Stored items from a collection
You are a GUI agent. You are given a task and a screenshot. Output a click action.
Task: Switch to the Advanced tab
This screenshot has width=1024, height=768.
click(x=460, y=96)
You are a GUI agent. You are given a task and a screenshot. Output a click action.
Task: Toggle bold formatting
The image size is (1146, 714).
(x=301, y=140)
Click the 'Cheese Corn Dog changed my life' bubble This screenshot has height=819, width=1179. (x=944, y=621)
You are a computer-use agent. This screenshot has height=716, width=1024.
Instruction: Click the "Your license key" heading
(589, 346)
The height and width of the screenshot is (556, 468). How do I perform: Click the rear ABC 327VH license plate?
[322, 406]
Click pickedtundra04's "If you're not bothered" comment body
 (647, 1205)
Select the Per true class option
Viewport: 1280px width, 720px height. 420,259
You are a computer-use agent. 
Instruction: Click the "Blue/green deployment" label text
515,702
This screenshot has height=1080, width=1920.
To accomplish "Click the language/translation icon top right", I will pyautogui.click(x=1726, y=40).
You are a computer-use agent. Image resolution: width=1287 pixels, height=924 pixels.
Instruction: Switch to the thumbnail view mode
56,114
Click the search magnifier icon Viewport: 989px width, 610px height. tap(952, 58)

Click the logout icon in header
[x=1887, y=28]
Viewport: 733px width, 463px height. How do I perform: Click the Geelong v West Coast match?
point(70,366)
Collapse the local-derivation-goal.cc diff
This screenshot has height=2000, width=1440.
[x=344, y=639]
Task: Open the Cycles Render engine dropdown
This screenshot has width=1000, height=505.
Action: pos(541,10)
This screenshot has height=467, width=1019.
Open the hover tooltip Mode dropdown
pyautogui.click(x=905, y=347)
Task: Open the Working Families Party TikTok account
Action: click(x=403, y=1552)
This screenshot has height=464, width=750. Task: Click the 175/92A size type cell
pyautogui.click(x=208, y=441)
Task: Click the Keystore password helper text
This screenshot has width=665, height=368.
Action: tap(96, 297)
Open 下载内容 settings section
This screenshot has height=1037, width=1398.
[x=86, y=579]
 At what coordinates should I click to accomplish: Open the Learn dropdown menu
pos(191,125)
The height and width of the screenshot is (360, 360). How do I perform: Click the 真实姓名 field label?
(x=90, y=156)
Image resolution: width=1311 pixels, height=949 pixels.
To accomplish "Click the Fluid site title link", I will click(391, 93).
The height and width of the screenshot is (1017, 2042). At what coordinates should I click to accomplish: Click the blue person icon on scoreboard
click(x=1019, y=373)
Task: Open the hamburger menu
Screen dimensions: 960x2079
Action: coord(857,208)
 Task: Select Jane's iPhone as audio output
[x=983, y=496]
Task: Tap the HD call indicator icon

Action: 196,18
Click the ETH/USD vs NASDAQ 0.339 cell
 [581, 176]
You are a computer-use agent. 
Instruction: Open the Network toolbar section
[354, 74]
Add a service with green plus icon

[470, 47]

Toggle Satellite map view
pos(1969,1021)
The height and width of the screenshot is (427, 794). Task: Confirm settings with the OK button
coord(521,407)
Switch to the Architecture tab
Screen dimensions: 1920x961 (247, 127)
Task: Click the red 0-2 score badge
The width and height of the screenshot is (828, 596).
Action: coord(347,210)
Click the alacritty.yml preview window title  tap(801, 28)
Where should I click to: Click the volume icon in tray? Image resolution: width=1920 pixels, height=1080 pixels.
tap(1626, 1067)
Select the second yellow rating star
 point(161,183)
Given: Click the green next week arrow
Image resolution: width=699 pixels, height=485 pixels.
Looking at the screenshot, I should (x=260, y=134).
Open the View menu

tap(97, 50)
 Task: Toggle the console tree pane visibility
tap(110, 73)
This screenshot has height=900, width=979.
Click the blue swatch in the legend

Task goal:
Rewrite the data above in full, changing every instance of "computer-use agent" to "desktop automation assistant" and leaving everything else as it is.

Response for this exercise:
You are a GUI agent. You are given a task and a screenshot. Output a click action.
Task: Switch to the Advanced tab
This screenshot has width=1024, height=768.
click(x=460, y=96)
You are a GUI agent. You are given a task and a screenshot. Output a click action.
Task: Toggle bold formatting
The image size is (1146, 714).
(x=301, y=140)
Click the 'Cheese Corn Dog changed my life' bubble This screenshot has height=819, width=1179. (x=944, y=621)
You are a desktop automation assistant. This screenshot has height=716, width=1024.
Instruction: Click the "Your license key" heading
(589, 346)
The height and width of the screenshot is (556, 468). How do I perform: Click the rear ABC 327VH license plate?
[322, 406]
Click pickedtundra04's "If you're not bothered" comment body
 (647, 1205)
Select the Per true class option
Viewport: 1280px width, 720px height. 420,259
You are a desktop automation assistant. 
Instruction: Click the "Blue/green deployment" label text
515,702
This screenshot has height=1080, width=1920.
To accomplish "Click the language/translation icon top right", I will pyautogui.click(x=1726, y=40).
You are a desktop automation assistant. Image resolution: width=1287 pixels, height=924 pixels.
Instruction: Switch to the thumbnail view mode
56,114
Click the search magnifier icon Viewport: 989px width, 610px height. tap(952, 58)

Click the logout icon in header
[x=1887, y=28]
Viewport: 733px width, 463px height. How do I perform: Click the Geelong v West Coast match?
point(70,366)
Collapse the local-derivation-goal.cc diff
This screenshot has height=2000, width=1440.
[x=344, y=639]
Task: Open the Cycles Render engine dropdown
This screenshot has width=1000, height=505.
Action: pos(541,10)
This screenshot has height=467, width=1019.
Open the hover tooltip Mode dropdown
pyautogui.click(x=905, y=347)
Task: Open the Working Families Party TikTok account
Action: click(x=403, y=1552)
This screenshot has height=464, width=750. Task: Click the 175/92A size type cell
pyautogui.click(x=208, y=441)
Task: Click the Keystore password helper text
This screenshot has width=665, height=368.
Action: tap(96, 297)
Open 下载内容 settings section
This screenshot has height=1037, width=1398.
[x=86, y=579]
 At what coordinates should I click to accomplish: Open the Learn dropdown menu
pos(191,125)
The height and width of the screenshot is (360, 360). How do I perform: Click the 真实姓名 field label?
(x=90, y=156)
Image resolution: width=1311 pixels, height=949 pixels.
To accomplish "Click the Fluid site title link", I will click(391, 93).
The height and width of the screenshot is (1017, 2042). At what coordinates should I click to accomplish: Click the blue person icon on scoreboard
click(x=1019, y=373)
Task: Open the hamburger menu
Screen dimensions: 960x2079
Action: coord(857,208)
 Task: Select Jane's iPhone as audio output
[x=983, y=496]
Task: Tap the HD call indicator icon

Action: 196,18
Click the ETH/USD vs NASDAQ 0.339 cell
 [581, 176]
You are a desktop automation assistant. 
Instruction: Open the Network toolbar section
[354, 74]
Add a service with green plus icon

[470, 47]

Toggle Satellite map view
pos(1969,1021)
The height and width of the screenshot is (427, 794). Task: Confirm settings with the OK button
coord(521,407)
Switch to the Architecture tab
Screen dimensions: 1920x961 (247, 127)
Task: Click the red 0-2 score badge
The width and height of the screenshot is (828, 596).
Action: coord(347,210)
Click the alacritty.yml preview window title  tap(801, 28)
Where should I click to: Click the volume icon in tray? Image resolution: width=1920 pixels, height=1080 pixels.
tap(1626, 1067)
Select the second yellow rating star
 point(161,183)
Given: Click the green next week arrow
Image resolution: width=699 pixels, height=485 pixels.
Looking at the screenshot, I should (x=260, y=134).
Open the View menu

tap(97, 50)
 Task: Toggle the console tree pane visibility
tap(110, 73)
This screenshot has height=900, width=979.
Click the blue swatch in the legend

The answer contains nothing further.